Karas

INTRODUCTION

The Standard Malaysian Name for the timber of Aquilaria spp. (Thymelaeaceae). Vernacular names applied include kekaras (Peninsular Malaysia) and tengkaras (Peninsular Malaysia) for the normal wood and aloes wood (Peninsular Malaysia) and eagle wood (Peninsular Malaysia) for the diseased wood. Only one species is of importance, viz. A. malaccensis. The sapwood is not differentiated from the heartwood, which is creamy white in colour. The timber can occasionally produces some diseased wood, which is resin-impregnated and fragrant. This diseased wood is dark brown to black in colour and is heavy and hard. The commercial name for this wood is GAHARU. It is much sought after as an incense and folk medicine.

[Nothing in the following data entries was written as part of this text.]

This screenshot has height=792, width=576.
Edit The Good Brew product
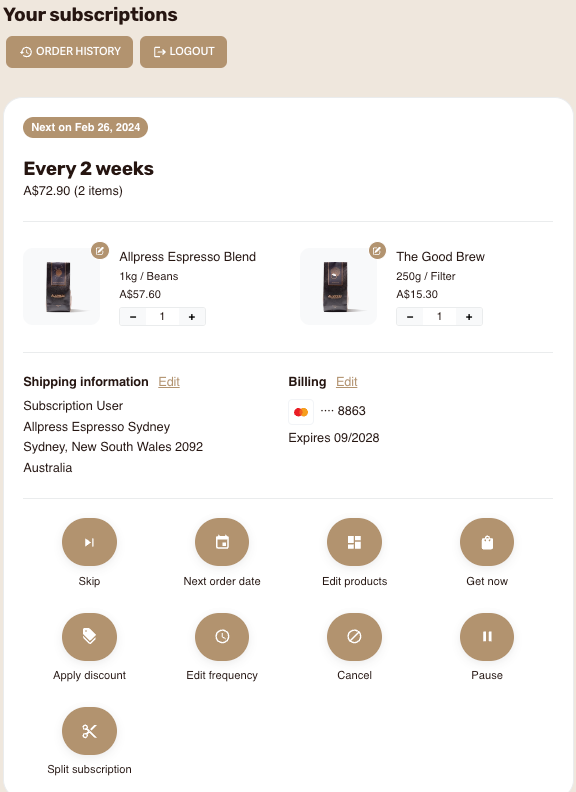coord(377,251)
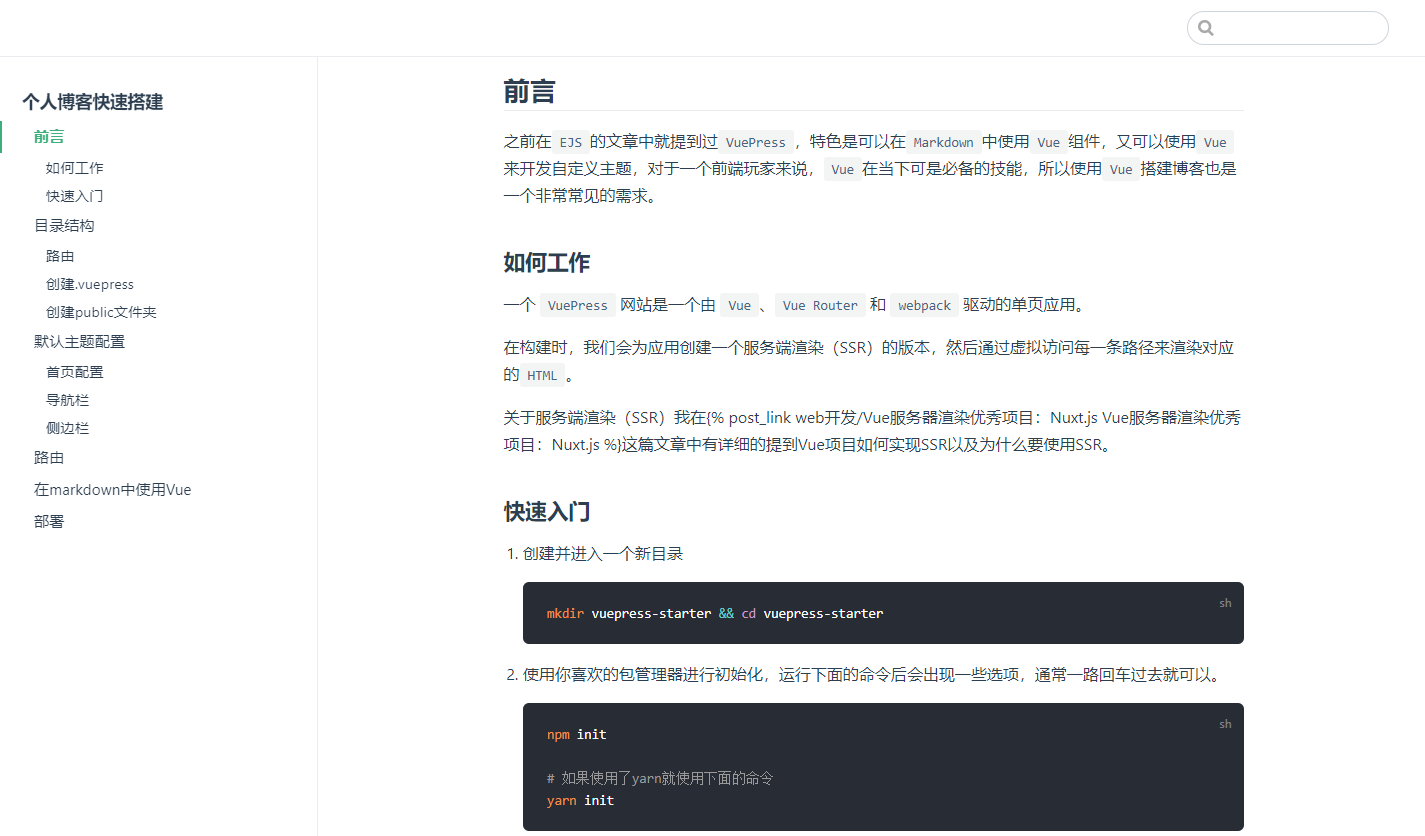Viewport: 1425px width, 836px height.
Task: Click the search magnifier icon
Action: (1206, 28)
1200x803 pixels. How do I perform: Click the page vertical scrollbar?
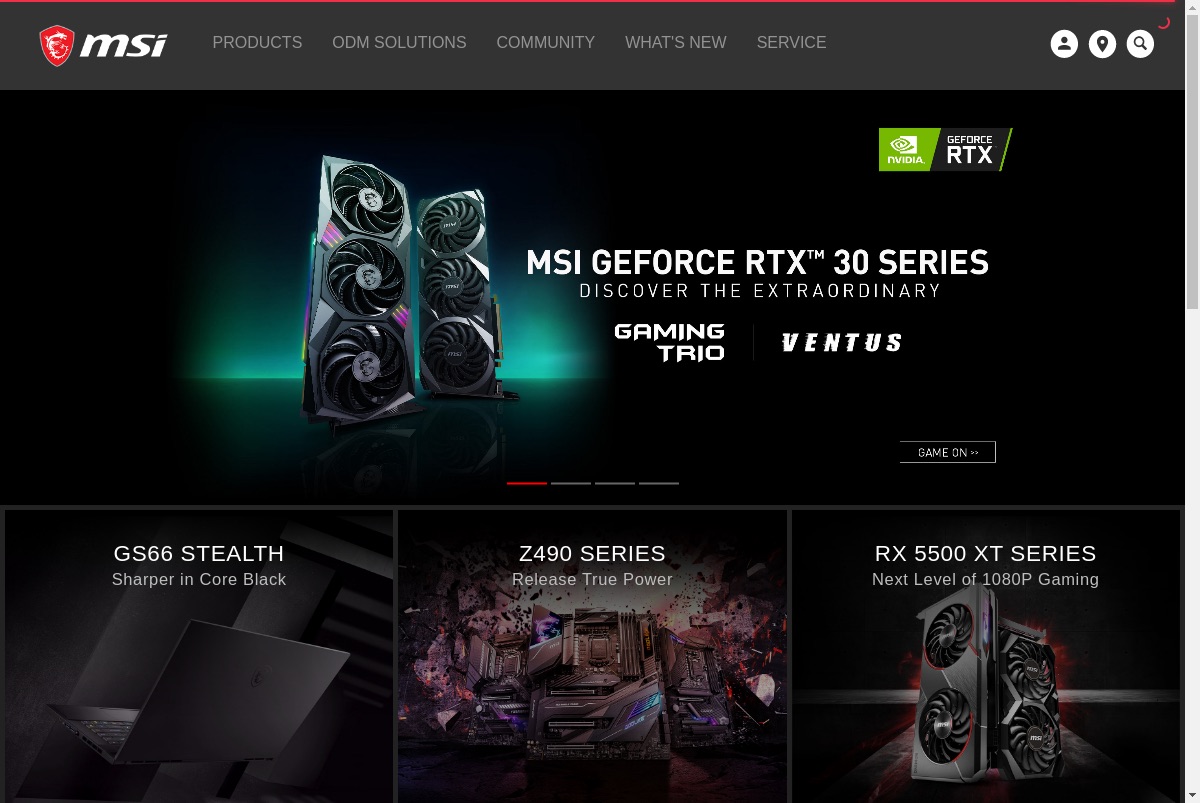pos(1192,401)
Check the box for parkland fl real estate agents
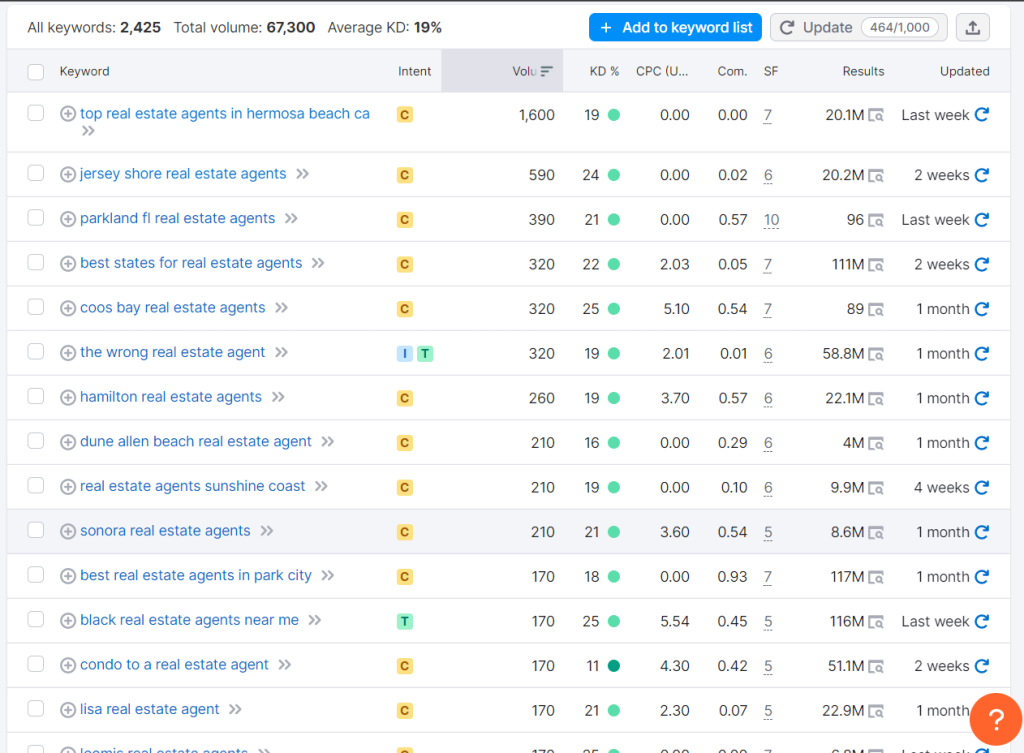The image size is (1024, 753). 36,218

Also known as Chan krasna (Cambodia); Agarwood (India); Alas, Garu, Ingkaras, Kaju alim, Kaju gaharu, Tanduk and Tengkaras (Indonesia); and Mai Kotsana (Laos).


DENSITY

The timber is soft and light with a density of 335-400 kg/m3 air dry.


NATURAL DURABILITY

The timber is non-durable and is liable to stain easily by sapstain fungi.


PRESERVATIVE TREATMENT

The timber can be easily treated with preservatives.


TEXTURE

Texture is fine but uneven due to the presence of islands of included phloem. Grain is straight.


STRENGTH PROPERTIES

The timber falls into Strength Group D (Burgess, 1958).


MACHINING PROPERTIES

It is easy to resaw and cross-cut. Planing is easy and the planed surface is moderately smooth to rough, especially in the tangential boards.


USES

The timber is suitable for packing boxes and crates, plywood, disposable chopsticks, tooth picks, pencil, ladies shoe soles and temporary light construction. The diseased wood is much sought after as an incense and folk medicine.


REFERENCES

  1. Burgess, H. J. 1958. Strength Grouping of Malaysian Timbers. Malayan Forest Service Trade Leaflet No. 25. The Malaysian Timber Industry Board and Forest Research Institute Malaysia, Kuala Lumpur. 15 pp.
  2. Menon, P. K. B. 1986. Uses of Some Malaysian Timbers. Revised by Lim, S. C. Timber Trade Leaflet No. 31. The Malaysian Timber Industry Board and Forest Research Institute Malaysia, Kuala Lumpur. 48 pp.
  3. Wong, T. M. 1982. A Dictionary of Malaysian Timbers. Revised by Lim S. C. & Chung R. C. K. Malayan Forest Records No. 30. Forest Research Institute Malaysia, Kuala Lumpur. 201 pp.